Remplacez "locataire" par "preneur" dans le passage de l'extrait fourni situé entre "La SCI Linda soutient" et "les loyers courants.", inclus, puis recopiez ce passage.
──────── Extrait fourni
La SCI Linda soutient que la SARL Temae fait preuve de mauvaise foi car l'épidémie du covid n'a rien à voir avec les difficultés du locataire à payer le loyer. En effet, deux ans après la fin du covid, le locataire n'est pas en mesure de s'acquitter de la somme de 120 000 F CFP au titre de son occupation des lieux, ni de payer les loyers courants.

Sur ce :

En vertu de l'article L. 145-41 du code de commerce tel qu'applicable en Polynésie française, les juges saisis d'une demande présentée dans les formes et conditions prévues aux articles 1244-1 à 1244-3 du code civil peuvent, peut en accordant des délais, suspendre la réalisation et les effets des clauses de résiliation, lorsque la résiliation n'est pas constatée ou prononcée par une décision de justice ayant acquis l'autorité de la chose jugée. La clause résolutoire ne joue pas, si le locataire se libère dans les conditions fixées par le juge.

Aux termes de l'article 1244-1 du code civil tel qu'applicable en Polynésie française, le juge peut, compte tenu de la situation du débiteur et en considération des besoins du créancier, dans la limite de deux années, reporter ou échelonner le paiement des sommes dues.

La bonne foi est la condition première et indispensable à l'application des articles précités. (Com. 30 avr. 1963 : Bull. civ. III, no 213.)

En l'espèce, les décomptes des sommes dues fournis par le bailleur permettent de constater que la SARL n'a pas payé les loyers de janvier à septembre 2023, ni les charges y afférentes correspondant à un montant total de 1 075 606 F CFP.

La SARL Temae invoque au soutien de sa demande que le covid est à l'origine de ses difficultés financières. Or, le commandement de payer du 23 février 2023 visait les mois de janvier et février 2023 alors que le confinement auquel elle fait référence dans ses conclusions concerne la période d'août à septembre 2021. La cour ne peut que constater la mauvaise foi du débiteur sur ce point.

De plus, la cour constate que la situation financière du débiteur et l'état de ses dettes locatives ne peuvent lui permettre de tenir les délais de paiement sollicités sur 24 mois puisqu'elle continue de ne pas régler les loyers depuis l'ordonnance attaquée en date du 05 juin 2023.

La demande de la SARL Temae concernant le rééchelonnement de sa dette sur une période de 24 mois sera donc rejetée.

Sur les frais et dépens :

Il serait inéquitable de laisser à la charge de la SCI Linda les sommes exposées par elle et non comprises dans les dépens, il convient par conséquent de confirmer la décision du tribunal qui a condamné solidairement la SARL Temae et Mme [I] [O] à lui payer la somme de 50 000 F CFP, de condamner in solidum la SARL Temae et Mme [I] [O] à lui payer 200 000 F CFP au titre des frais d'appel non compris dans les dépens et de débouter la SARL Temae et Mme [I] [O] de leur demande au titre de l'article 407 du code de procédure civile de la Polynésie française.
────────────────
──────── Entrées fournies
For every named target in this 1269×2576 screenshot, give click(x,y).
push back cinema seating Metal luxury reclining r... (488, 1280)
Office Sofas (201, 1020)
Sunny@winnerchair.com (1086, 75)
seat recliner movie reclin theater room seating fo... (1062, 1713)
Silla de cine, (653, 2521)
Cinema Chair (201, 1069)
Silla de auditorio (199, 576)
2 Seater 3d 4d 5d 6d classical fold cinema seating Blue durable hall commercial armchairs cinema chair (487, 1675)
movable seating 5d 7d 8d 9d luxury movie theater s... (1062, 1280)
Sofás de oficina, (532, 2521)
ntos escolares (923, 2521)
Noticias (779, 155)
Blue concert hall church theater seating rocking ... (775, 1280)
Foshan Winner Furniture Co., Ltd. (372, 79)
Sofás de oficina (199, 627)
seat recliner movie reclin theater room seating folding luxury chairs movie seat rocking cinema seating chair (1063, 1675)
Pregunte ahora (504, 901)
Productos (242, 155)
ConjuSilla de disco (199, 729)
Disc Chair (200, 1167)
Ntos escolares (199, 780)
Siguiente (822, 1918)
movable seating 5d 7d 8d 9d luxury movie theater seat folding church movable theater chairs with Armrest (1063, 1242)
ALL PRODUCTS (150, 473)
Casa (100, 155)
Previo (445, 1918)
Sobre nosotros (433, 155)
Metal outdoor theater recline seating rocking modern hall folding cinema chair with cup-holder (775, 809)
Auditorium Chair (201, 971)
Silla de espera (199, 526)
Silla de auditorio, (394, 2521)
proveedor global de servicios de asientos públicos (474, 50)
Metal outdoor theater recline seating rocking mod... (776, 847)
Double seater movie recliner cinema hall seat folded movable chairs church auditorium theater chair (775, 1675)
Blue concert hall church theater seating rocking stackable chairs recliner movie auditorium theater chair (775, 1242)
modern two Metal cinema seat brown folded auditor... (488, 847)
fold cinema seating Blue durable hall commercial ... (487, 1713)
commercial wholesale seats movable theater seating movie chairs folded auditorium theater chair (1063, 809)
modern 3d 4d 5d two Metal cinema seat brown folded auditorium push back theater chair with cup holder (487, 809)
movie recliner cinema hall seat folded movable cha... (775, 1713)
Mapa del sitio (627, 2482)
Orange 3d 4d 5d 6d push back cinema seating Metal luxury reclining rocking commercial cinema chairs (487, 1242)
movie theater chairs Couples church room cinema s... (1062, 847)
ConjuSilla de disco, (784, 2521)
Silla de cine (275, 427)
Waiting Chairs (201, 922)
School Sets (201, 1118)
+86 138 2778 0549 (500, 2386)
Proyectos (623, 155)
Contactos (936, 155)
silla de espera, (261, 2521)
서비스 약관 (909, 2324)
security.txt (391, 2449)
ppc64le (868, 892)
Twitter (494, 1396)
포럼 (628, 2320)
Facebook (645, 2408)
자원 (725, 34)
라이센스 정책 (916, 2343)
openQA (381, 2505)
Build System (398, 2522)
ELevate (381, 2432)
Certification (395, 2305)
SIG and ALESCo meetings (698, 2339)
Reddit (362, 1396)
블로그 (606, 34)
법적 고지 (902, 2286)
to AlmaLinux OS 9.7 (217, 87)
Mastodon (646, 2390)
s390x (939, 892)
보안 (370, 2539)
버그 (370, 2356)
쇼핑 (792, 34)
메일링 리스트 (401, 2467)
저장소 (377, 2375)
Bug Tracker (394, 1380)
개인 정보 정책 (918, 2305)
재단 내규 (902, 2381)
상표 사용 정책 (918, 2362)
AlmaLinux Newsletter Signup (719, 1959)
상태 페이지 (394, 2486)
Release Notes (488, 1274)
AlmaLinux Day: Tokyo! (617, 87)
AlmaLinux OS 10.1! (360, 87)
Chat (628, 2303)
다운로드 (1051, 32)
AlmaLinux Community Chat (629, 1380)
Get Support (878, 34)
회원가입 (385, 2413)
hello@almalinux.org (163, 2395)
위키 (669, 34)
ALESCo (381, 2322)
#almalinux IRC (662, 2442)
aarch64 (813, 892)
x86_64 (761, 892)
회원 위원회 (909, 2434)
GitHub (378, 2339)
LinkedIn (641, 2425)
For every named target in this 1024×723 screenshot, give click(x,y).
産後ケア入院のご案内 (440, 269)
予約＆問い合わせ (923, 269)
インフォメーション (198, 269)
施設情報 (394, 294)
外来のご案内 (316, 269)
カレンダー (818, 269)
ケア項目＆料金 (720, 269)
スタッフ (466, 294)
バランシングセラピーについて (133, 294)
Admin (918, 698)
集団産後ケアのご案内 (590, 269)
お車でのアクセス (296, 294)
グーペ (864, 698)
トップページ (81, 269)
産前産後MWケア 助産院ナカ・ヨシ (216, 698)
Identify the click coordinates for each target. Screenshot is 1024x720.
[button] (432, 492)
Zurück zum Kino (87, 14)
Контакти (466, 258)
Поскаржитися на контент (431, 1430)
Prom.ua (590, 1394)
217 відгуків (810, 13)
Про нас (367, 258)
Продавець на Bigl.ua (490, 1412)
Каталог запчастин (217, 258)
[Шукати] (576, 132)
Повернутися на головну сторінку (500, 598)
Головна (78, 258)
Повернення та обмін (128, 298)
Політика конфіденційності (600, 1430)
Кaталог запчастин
────────────────
» Réponse
La SCI Linda soutient que la SARL Temae fait preuve de mauvaise foi car l'épidémie du covid n'a rien à voir avec les difficultés du preneur à payer le loyer. En effet, deux ans après la fin du covid, le preneur n'est pas en mesure de s'acquitter de la somme de 120 000 F CFP au titre de son occupation des lieux, ni de payer les loyers courants.